Please convert the records below into a Markdown table with the columns "Row" and "Record line", one row per non-blank line, numbered in order.
----------
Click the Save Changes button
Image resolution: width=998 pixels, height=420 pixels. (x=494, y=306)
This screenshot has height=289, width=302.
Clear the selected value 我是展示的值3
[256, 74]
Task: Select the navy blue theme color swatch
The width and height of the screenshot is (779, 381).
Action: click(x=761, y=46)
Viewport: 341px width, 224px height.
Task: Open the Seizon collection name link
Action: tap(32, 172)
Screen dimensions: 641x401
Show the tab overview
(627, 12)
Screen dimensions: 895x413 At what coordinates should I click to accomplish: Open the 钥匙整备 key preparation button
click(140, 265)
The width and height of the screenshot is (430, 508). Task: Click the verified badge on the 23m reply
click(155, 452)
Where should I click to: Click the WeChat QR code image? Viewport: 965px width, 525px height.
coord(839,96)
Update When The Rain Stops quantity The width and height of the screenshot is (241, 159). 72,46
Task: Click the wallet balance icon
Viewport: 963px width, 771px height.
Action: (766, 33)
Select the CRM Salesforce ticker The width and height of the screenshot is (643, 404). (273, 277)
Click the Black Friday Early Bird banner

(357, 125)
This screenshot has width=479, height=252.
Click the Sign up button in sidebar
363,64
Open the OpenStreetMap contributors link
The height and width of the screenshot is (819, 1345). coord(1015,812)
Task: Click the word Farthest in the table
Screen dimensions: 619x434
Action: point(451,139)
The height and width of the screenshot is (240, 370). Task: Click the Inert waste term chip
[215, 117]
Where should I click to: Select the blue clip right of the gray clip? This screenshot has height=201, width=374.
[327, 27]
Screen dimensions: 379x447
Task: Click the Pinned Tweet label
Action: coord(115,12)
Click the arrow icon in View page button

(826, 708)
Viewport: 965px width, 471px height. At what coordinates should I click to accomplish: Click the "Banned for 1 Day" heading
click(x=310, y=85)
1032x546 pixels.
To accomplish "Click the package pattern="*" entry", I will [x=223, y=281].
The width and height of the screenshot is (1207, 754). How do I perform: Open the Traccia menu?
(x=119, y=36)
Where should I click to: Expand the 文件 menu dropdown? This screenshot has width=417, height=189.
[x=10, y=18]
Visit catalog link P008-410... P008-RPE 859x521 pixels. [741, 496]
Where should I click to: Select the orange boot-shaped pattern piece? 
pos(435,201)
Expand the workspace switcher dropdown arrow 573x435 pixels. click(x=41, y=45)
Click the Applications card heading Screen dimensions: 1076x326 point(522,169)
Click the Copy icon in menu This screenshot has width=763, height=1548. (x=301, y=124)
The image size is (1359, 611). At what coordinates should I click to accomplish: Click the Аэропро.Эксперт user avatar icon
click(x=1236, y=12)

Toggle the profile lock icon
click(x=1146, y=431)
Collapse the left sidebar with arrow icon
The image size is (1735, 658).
----------
### Solution to this exercise
| Row | Record line |
|---|---|
| 1 | Click the Save Changes button |
| 2 | Image resolution: width=998 pixels, height=420 pixels. (x=494, y=306) |
| 3 | This screenshot has height=289, width=302. |
| 4 | Clear the selected value 我是展示的值3 |
| 5 | [256, 74] |
| 6 | Task: Select the navy blue theme color swatch |
| 7 | The width and height of the screenshot is (779, 381). |
| 8 | Action: click(x=761, y=46) |
| 9 | Viewport: 341px width, 224px height. |
| 10 | Task: Open the Seizon collection name link |
| 11 | Action: tap(32, 172) |
| 12 | Screen dimensions: 641x401 |
| 13 | Show the tab overview |
| 14 | (627, 12) |
| 15 | Screen dimensions: 895x413 At what coordinates should I click to accomplish: Open the 钥匙整备 key preparation button |
| 16 | click(140, 265) |
| 17 | The width and height of the screenshot is (430, 508). Task: Click the verified badge on the 23m reply |
| 18 | click(155, 452) |
| 19 | Where should I click to: Click the WeChat QR code image? Viewport: 965px width, 525px height. |
| 20 | coord(839,96) |
| 21 | Update When The Rain Stops quantity The width and height of the screenshot is (241, 159). 72,46 |
| 22 | Task: Click the wallet balance icon |
| 23 | Viewport: 963px width, 771px height. |
| 24 | Action: (766, 33) |
| 25 | Select the CRM Salesforce ticker The width and height of the screenshot is (643, 404). (273, 277) |
| 26 | Click the Black Friday Early Bird banner |
| 27 | (357, 125) |
| 28 | This screenshot has width=479, height=252. |
| 29 | Click the Sign up button in sidebar |
| 30 | 363,64 |
| 31 | Open the OpenStreetMap contributors link |
| 32 | The height and width of the screenshot is (819, 1345). coord(1015,812) |
| 33 | Task: Click the word Farthest in the table |
| 34 | Screen dimensions: 619x434 |
| 35 | Action: point(451,139) |
| 36 | The height and width of the screenshot is (240, 370). Task: Click the Inert waste term chip |
| 37 | [215, 117] |
| 38 | Where should I click to: Select the blue clip right of the gray clip? This screenshot has height=201, width=374. |
| 39 | [327, 27] |
| 40 | Screen dimensions: 379x447 |
| 41 | Task: Click the Pinned Tweet label |
| 42 | Action: coord(115,12) |
| 43 | Click the arrow icon in View page button |
| 44 | (826, 708) |
| 45 | Viewport: 965px width, 471px height. At what coordinates should I click to accomplish: Click the "Banned for 1 Day" heading |
| 46 | click(x=310, y=85) |
| 47 | 1032x546 pixels. |
| 48 | To accomplish "Click the package pattern="*" entry", I will [x=223, y=281]. |
| 49 | The width and height of the screenshot is (1207, 754). How do I perform: Open the Traccia menu? |
| 50 | (x=119, y=36) |
| 51 | Where should I click to: Expand the 文件 menu dropdown? This screenshot has width=417, height=189. |
| 52 | [x=10, y=18] |
| 53 | Visit catalog link P008-410... P008-RPE 859x521 pixels. [741, 496] |
| 54 | Where should I click to: Select the orange boot-shaped pattern piece?  |
| 55 | pos(435,201) |
| 56 | Expand the workspace switcher dropdown arrow 573x435 pixels. click(x=41, y=45) |
| 57 | Click the Applications card heading Screen dimensions: 1076x326 point(522,169) |
| 58 | Click the Copy icon in menu This screenshot has width=763, height=1548. (x=301, y=124) |
| 59 | The image size is (1359, 611). At what coordinates should I click to accomplish: Click the Аэропро.Эксперт user avatar icon |
| 60 | click(x=1236, y=12) |
| 61 | Toggle the profile lock icon |
| 62 | click(x=1146, y=431) |
| 63 | Collapse the left sidebar with arrow icon |
| 64 | The image size is (1735, 658). |